● **AIM**: Count the lines of the data below that contain the string "beside", treating uppercase and lowercase as different, and reply with that number alone.

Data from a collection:
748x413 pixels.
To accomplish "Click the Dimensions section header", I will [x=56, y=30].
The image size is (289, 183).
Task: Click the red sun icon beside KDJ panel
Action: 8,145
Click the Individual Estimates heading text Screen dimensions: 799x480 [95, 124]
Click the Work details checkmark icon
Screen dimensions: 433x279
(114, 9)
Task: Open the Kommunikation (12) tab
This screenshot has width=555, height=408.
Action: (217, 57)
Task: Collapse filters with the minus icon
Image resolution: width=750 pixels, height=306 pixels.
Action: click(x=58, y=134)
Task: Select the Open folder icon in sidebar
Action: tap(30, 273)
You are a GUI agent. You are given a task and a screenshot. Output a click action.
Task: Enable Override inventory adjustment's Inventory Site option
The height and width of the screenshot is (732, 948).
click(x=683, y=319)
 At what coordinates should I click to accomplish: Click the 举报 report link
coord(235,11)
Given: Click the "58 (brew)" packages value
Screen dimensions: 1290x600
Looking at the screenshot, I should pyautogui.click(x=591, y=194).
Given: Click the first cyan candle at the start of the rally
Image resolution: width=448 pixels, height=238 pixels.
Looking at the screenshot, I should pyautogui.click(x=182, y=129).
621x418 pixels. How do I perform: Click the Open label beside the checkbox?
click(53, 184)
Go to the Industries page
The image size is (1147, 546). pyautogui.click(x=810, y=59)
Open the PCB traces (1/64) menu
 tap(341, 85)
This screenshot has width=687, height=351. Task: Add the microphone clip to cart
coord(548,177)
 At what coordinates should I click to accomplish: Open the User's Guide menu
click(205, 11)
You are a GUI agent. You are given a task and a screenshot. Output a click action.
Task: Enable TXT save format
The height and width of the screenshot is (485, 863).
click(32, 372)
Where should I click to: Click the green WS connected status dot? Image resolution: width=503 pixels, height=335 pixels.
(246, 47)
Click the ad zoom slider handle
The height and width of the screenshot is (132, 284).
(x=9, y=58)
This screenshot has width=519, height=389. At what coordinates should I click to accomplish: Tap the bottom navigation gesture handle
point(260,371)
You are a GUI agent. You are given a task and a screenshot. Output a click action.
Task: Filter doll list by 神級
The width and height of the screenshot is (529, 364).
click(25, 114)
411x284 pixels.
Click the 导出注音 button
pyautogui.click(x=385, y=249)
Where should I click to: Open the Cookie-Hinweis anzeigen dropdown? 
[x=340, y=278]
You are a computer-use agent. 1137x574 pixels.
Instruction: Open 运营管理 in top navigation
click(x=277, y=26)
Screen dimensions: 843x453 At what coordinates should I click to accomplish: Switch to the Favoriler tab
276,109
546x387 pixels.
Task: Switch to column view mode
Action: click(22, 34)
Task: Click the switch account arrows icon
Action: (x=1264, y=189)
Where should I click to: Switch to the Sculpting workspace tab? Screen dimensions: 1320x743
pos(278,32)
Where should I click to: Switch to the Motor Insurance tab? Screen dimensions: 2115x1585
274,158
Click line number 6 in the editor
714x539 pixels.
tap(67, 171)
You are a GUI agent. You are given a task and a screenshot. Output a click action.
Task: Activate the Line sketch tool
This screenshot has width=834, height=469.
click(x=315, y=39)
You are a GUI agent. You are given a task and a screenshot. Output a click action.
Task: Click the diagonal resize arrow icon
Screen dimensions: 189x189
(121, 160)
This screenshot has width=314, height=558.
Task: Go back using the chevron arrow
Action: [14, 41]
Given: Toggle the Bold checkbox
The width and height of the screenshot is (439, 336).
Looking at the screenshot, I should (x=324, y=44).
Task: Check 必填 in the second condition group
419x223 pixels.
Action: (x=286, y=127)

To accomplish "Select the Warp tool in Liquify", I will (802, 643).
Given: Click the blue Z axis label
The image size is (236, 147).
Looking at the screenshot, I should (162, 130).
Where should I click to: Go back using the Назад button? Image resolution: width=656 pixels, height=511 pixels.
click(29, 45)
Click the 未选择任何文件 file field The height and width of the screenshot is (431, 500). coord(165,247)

● **TASK SOLUTION**: 2